Exercise passage
+ + + + +
Kevin G. GROVE. Augustine on Memory. Oxford University Press, 2021. Pp. xi + 265. $69.96 (hc). ISBN-13: 978-0197587218. Reviewed by Pierre HEGY, Adelphi University, Garden City, NY 11530.

 

Researchers in many fields are interested in Augustine’s reflections on memory: philosophers in the light of Plato, phenomenologists of the inner self, social scientists interested in the collective memory, religionists meditating on religious remembrances, and theologians reflecting on Trinitarian logic. All tend to concentrate on only two texts dealing explicitly with memory, Augustine’s Confessions chapter 10, and his later work, On the Trinity. Kevin Grove breaks new ground by noticing that Augustine uses many words in reference to memory (recordare, cogitare, commemorare, delere, etc.) which allows him to discover that memory activities are mentioned in most of his sermons. His book offers the treasure trove of memory activities in Augustine’s preaching in the years between the Confessions and de Trinitate. The book is divided into eight chapters, presenting Augustine’s progressive investigation of the powers of the memory from childhood to death.
+ + + + +
Data provided
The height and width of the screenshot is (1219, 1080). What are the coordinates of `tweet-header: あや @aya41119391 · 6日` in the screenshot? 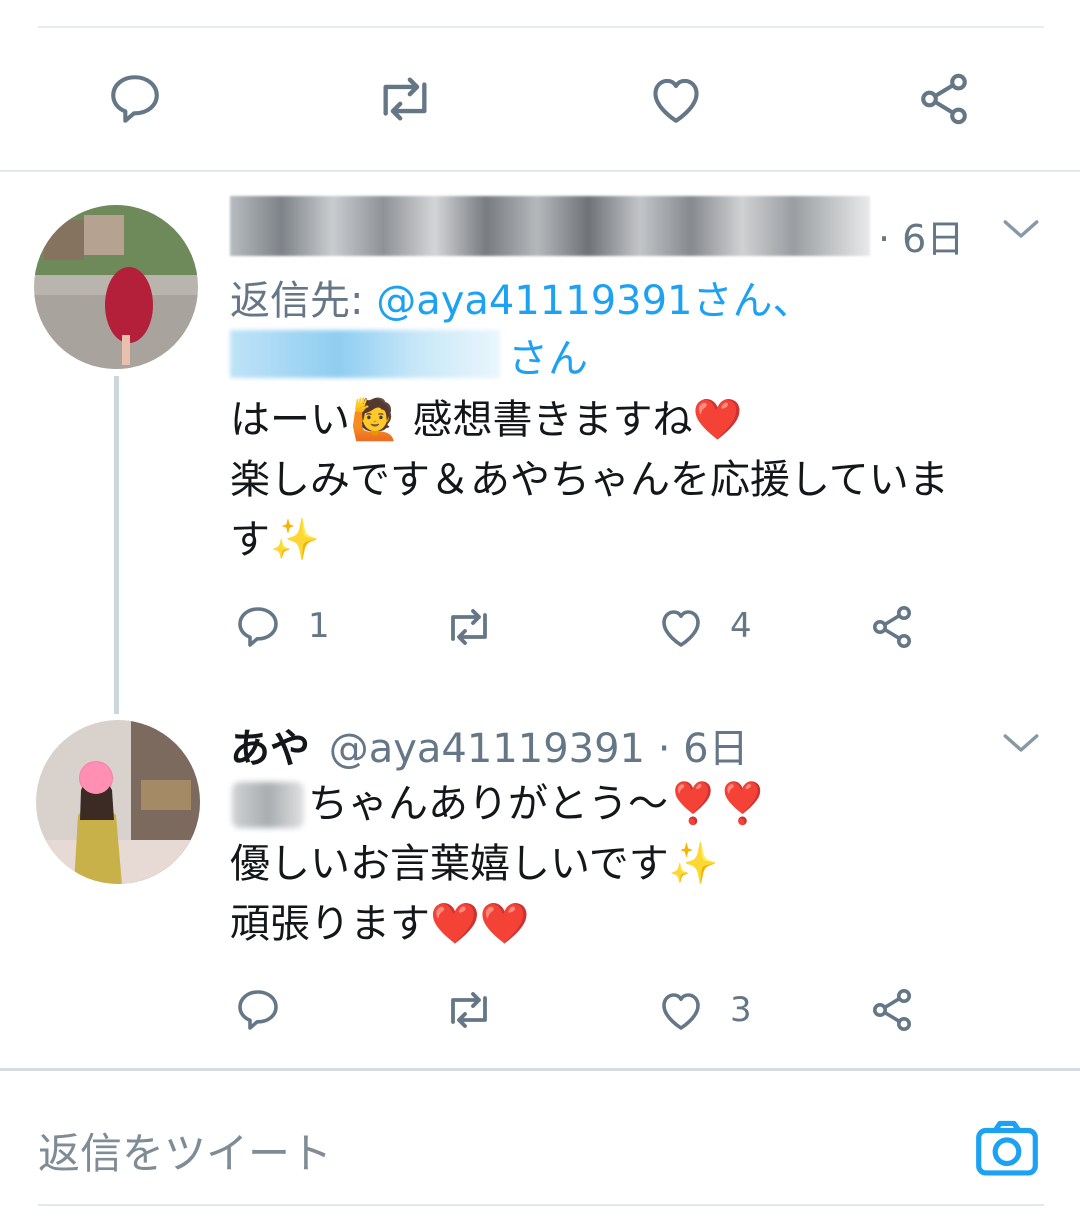 It's located at (490, 745).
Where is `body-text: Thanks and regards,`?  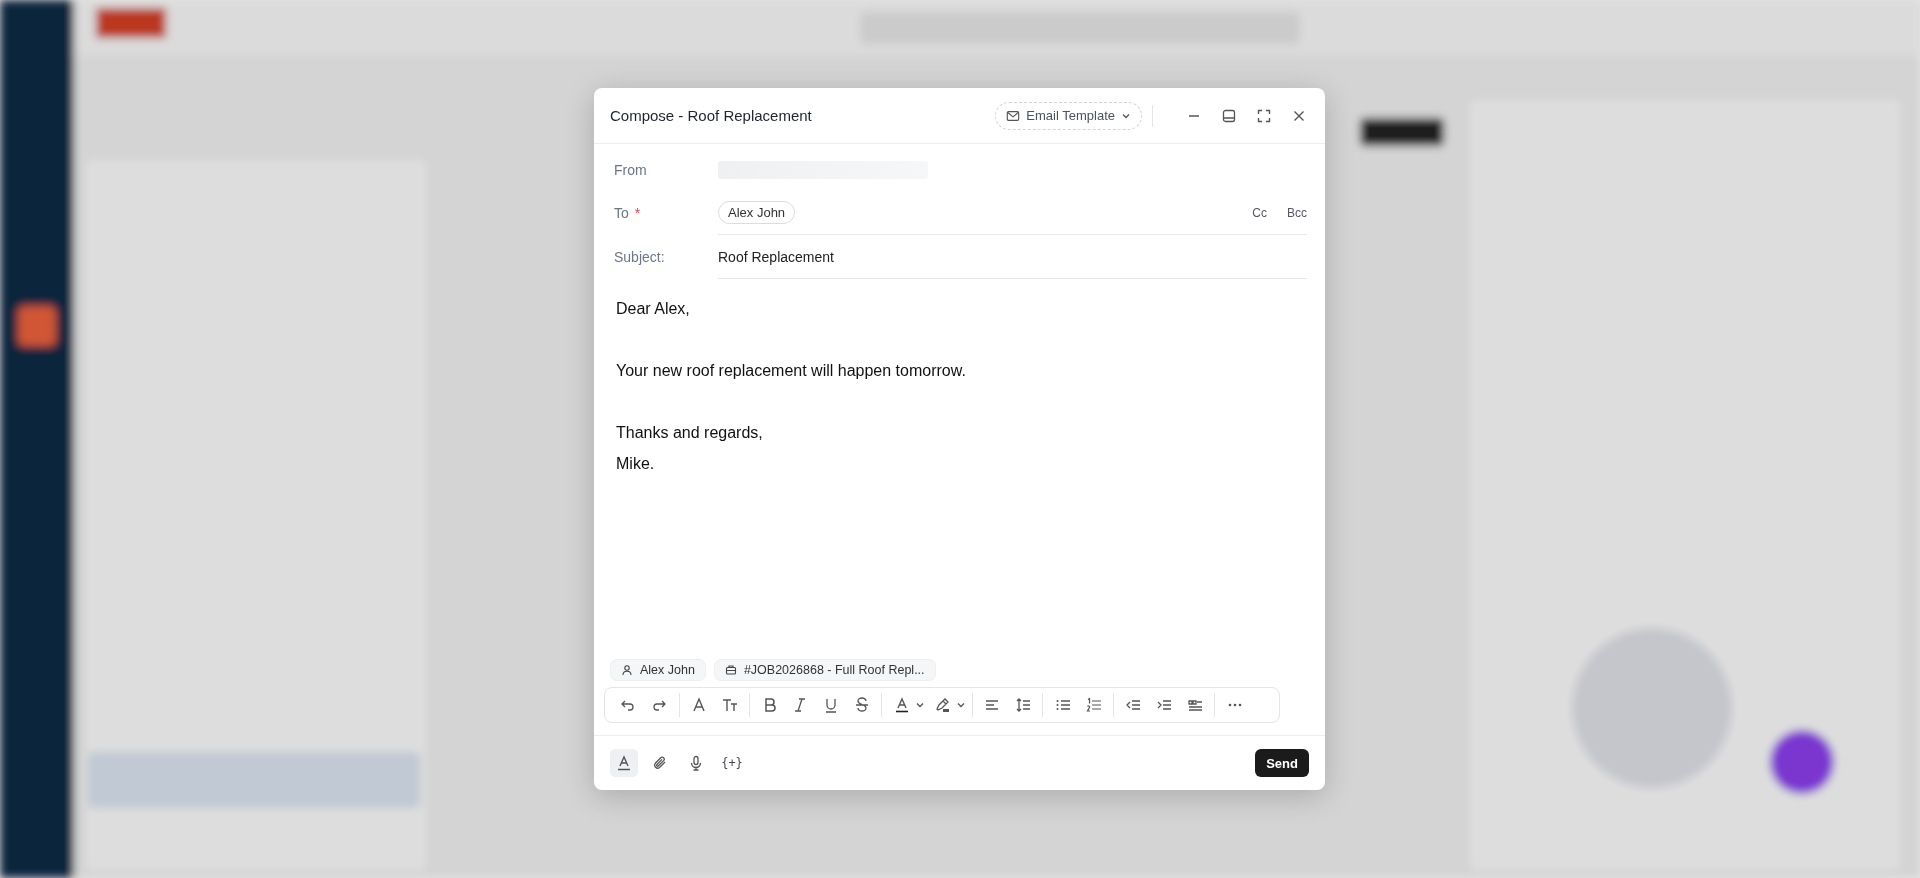 body-text: Thanks and regards, is located at coordinates (690, 433).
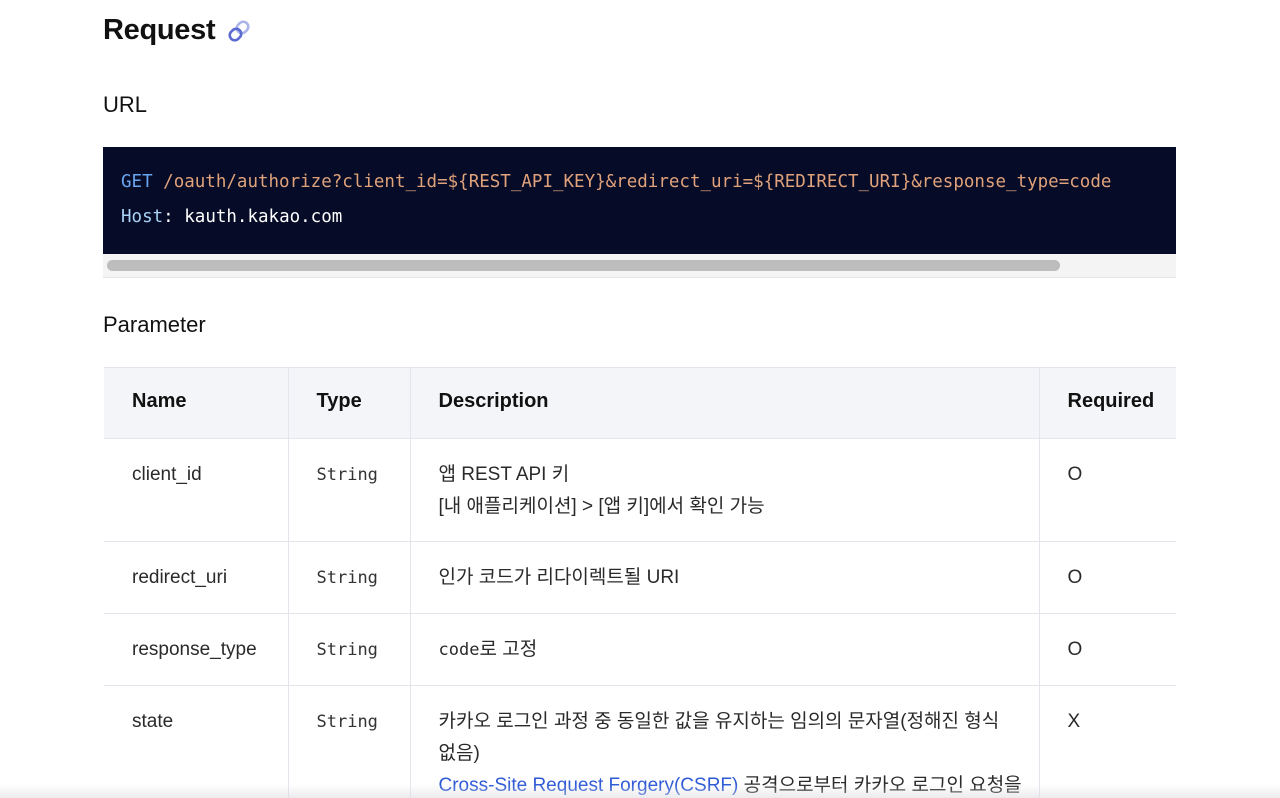 This screenshot has width=1280, height=798. I want to click on description-line: [내 애플리케이션] > [앱 키]에서 확인 가능, so click(602, 506).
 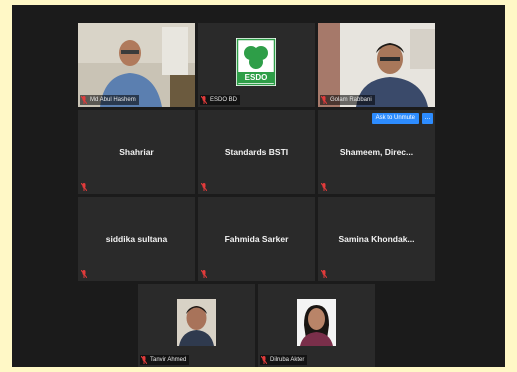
+ + + + +
Work instructions
**a.** Answer these about the book review:
(i) Who published Augustine on Memory, and in what year?
(ii) Which two texts do researchers tend to concentrate on?
(iii) How many chapters does the book have?
**b.** Could you update the book review, beginning at the words "Kevin G. GROVE." and stopping after "City, NY 11530.", with "Oxford University Press" changed to "Cambridge University Press"?
**c.** How would you put this sentence from the book review into Spanish: "The book is divided into eight chapters, presenting Augustine’s progressive investigation of the powers of the memory from childhood to death."
The listing isn't needed for any of this.

Solutions in order
**a.**
(i) Oxford University Press, 2021
(ii) Augustine's Confessions chapter 10 and his later work, On the Trinity
(iii) Eight

**b.**
Kevin G. GROVE. Augustine on Memory. Cambridge University Press, 2021. Pp. xi + 265. $69.96 (hc). ISBN-13: 978-0197587218. Reviewed by Pierre HEGY, Adelphi University, Garden City, NY 11530.

**c.** El libro se divide en ocho capítulos, que presentan la investigación progresiva de Agustín sobre los poderes de la memoria desde la infancia hasta la muerte.